I was looking for applications which show detailed hardware / driver information, and Hardware Probe seemed to fit the bill. However, when I ran it, it appeared to do nothing. However, I tried flatpak run org.linux_hardware.hw-probe to see what would happen, and to my surprise, it did this in the terminal:
Executing hw-probe -all -upload
WARNING: run as root for better results
Probe for hardware ... Ok
Reading logs ... Ok
Uploaded to DB, Thank you!
Probe URL: https://linux-hardware.org/?probe=136c409f1a
Woah, that’s not cool. I didn’t expect that at all. I guess I should take that “unsafe” icon a little more seriously. I don’t think there is malicious intent here, but it is certainly misleading. It turns out the “screenshots” are images of the website, not of any application, and the automatic, silent -all -upload shouldn’t happen.
Flathub is primarily focused on graphical desktop applications and not CLI/TUI applications. The following requirements ensure effective desktop integration.

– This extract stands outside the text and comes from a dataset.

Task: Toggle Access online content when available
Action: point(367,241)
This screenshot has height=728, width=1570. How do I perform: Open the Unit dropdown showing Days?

When that support is in place, this tool might indeed have a place. But the issue I am flagging here is that, as it is now packaged, it is intentionally masquerading as a desktop application in order to subvert that rule.
It’s not a grudge. It’s alarm. I found it on Flathub, thought it might be interesting and useful, but it appeared to do nothing when I ran it. It’s only because I decided to deeper investigation that I found out that it does do something: it instantly and without any indication, let alone permission, sends a profile of your system to a website where it is posted publicly.
And I’m mentioning it here because, as I said, this one has actual malicious intent, it’s easy to see that something else could. So it’s a systematic problem that Flathub should address.
I don’t understand how you can insist when we’ve already established there is no such rule to subvert in the first place. I am not discussing further on the topic of upstream’s intention to deceive if you don’t come forward with evidence other than “look at it”.
The problem with the app doing nothing when launched from GNOME Software is documented here.
Regarding the problem of uploading without user consent - someone reported the issue already https://github.com/linuxhw/hw-probe/issues/100 and while upstream didn’t fix it yet - they’ve admitted it’s a bug, expressed intention to fix and requested for help.
Working on adding interactive question to the app. Need to understand how it will work if not answering the question after hitting the Launch button multiple times. Can we disable the Launch button somehow and add a Tip? Can we launch the desktop app instead when hitting on the Launch button?
Updating the description is a good start. Have you considered shipping a rudimentary GUI tool? Maybe with wxPython?
But I think this really is a larger issue. Many users installing Flatpaks are not experts, and the command line esoteric and intimidating. If Flathub is going to allow command-line tools, they need to be clearly separated in some way, or else they’re going to have a bad experience. This may not be a Flathub policy, but it definitely is a GNOME Software design decision.